SEC Sues Former Chicago Hedge Fund Managers (Finalternatives)
The Securities and Exchange Commission has sued a husband-and-wife team, accusing them of ripping off investors in their hedge fund. Norman Goldstein and the appropriately-named Laurie Gatherum took at least $147,000 more than they were entitled to through excessive fees and capital withdrawals. While the Chicago couple’s GEI Financial Services returned $3.6 million to investors after losing their state license last year due to a number of violations, they still owe the rest, the SEC said.

Duke Energy nears milestone in Progress merger integration (BizJournals)
Duke Energy Corp. is on track to have all its employees in their post-merger positions by the end of the month, the Triangle Business Journal reports, citing a letter Duke Chief Executive Jim Rogers sent to the N.C. Utilities Commission this week. Charlotte-based Duke Energy Corp (NYSE:DUK) merged July 2 with Progress Energy Inc., and the integration of several large departments is complete, Rogers told regulators.

Hedge Fund Group Buys Disneyland Mall (HedgeCo)
Real estate Advisor Arcturus Group and $12.5 billion hedge fund Avenue Capital Management announced that a group they have formed has purchased a mall located at the main entrance to Disneyland Resort and the Anaheim Convention Center, the Anaheim GardenWalk. The terms of the GardenWalk acquisition, in which Arcturus and Avenue have been joined by Elliott Management, were not disclosed.

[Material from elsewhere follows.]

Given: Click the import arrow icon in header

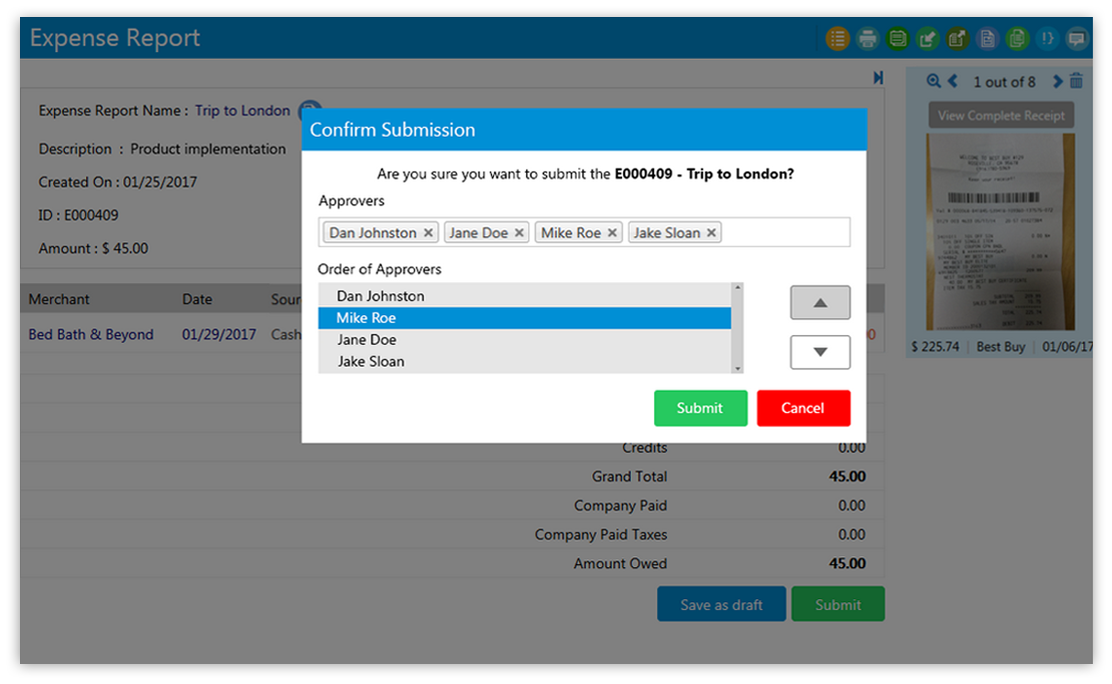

Hedge Fund Events: GAIM USA 2013 (HedgeCo)
GAIM USA 2013 announced the investor speakers for its upcoming conference, which runs from January 21-24, 2013 in Boca Raton, Florida. “These allocators hail from some of the top pension funds, endowments, foundations and funds of funds in the world,” said Daniel Strachman, Director of Research and Strategy for the GAIM Conference Series. “Managers attending this year’s conference will gain significant insights from these experts and discussions on new models in institutional investing and how to properly pitch investors.”

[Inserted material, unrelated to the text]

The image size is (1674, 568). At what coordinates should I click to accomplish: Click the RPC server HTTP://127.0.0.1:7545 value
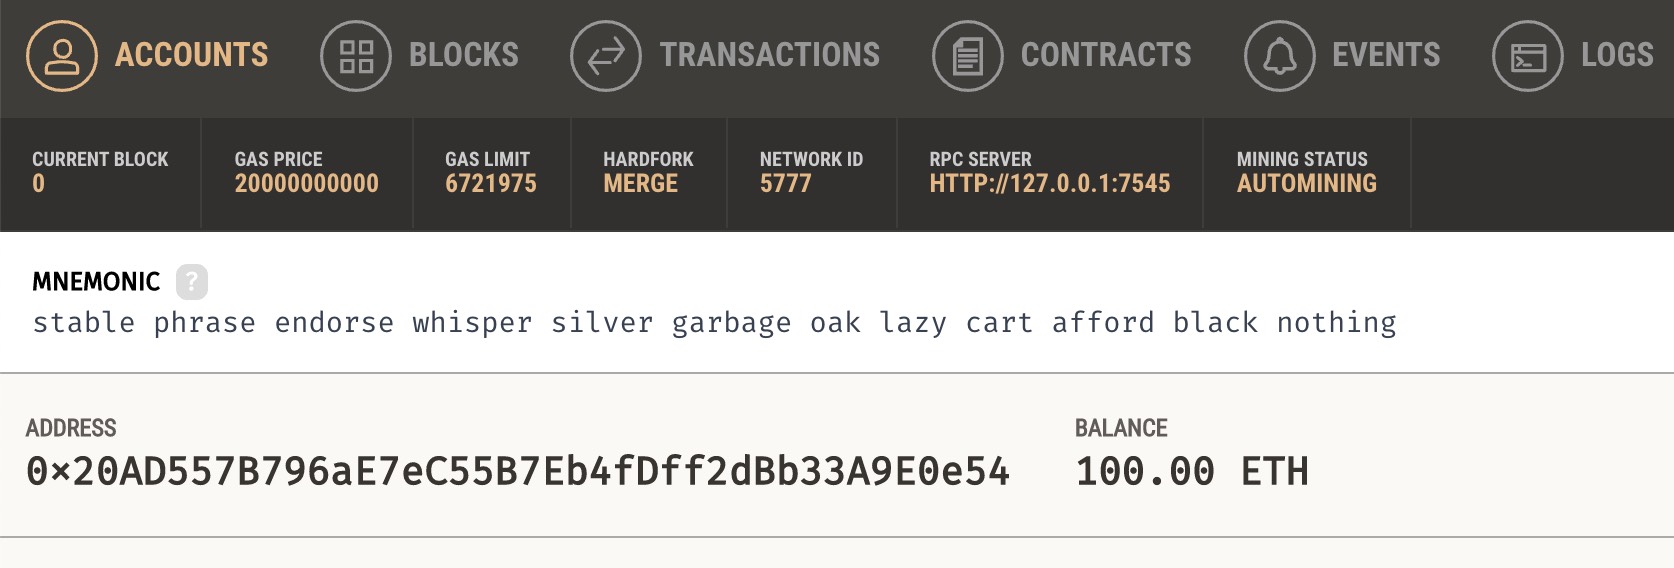(x=1049, y=184)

Why MetroPCS Is Truly in Play (NYTimes)
There are three fundamental things to know about the deal between MetroPCS and T-Mobile USA. First, this is really just an acquisition of MetroPCS by Deutsche Telekom. After the transaction is completed, Deutsche Telekom, the German telecommunications behemoth, will own 74 percent of the combined company, which will be renamed T-Mobile. MetroPCS’s public shareholders will own the rest.

JPMorgan Dealmaker Jimmy Lee Gets All the Best Lines (Observer)
Two giant JPMorgan profiles landed this week, and it was a familiar character who delivered some of the more memorable lines in each of them. James Bainbridge Lee Jr.—better, Jimmy—is the legendary deal maker this paper once described as “the maestro of the syndicated loan market, Wall Street’s most famous corporate bailout artist,” now the vice chairman for investment banking at JPMorgan. That position—and, we suppose, that he was willing to pick up the phone and go on record—made him a natural source for Vanity Fair’s profile of Jamie Dimon, in which Mr. Lee offers the first (and last?) word on the JPMorgan chief executive (“[He] has moral courage running through his veins”); and also serves as a catalyst for the tidbit VF used to hype the story—in the middle of the hubbub over the London Whale, Mr. Lee asked New England Patriots quarterback to tell Mr. Dimon “to hang in there.

Wet deal: Seal OKs, then KOs board pact (NYPost)
You win. Or maybe not. Hedge fund Clinton Group said troubled teen retailer Wet Seal agreed to give up four seats on its board — only to reverse course just hours later. The activist investor, which has been angling for control of the board, said it got a call from Wet Seal’s investment banker on Tuesday, saying the company was ready to concede the seats. According to Clinton, which gave its version of events in a regulatory filing yesterday, the banker said, “It appears you have won.” The banker — who told Clinton he was authorized to act on the company’s behalf — said the directors, including the chairman, were prepared to resign that day.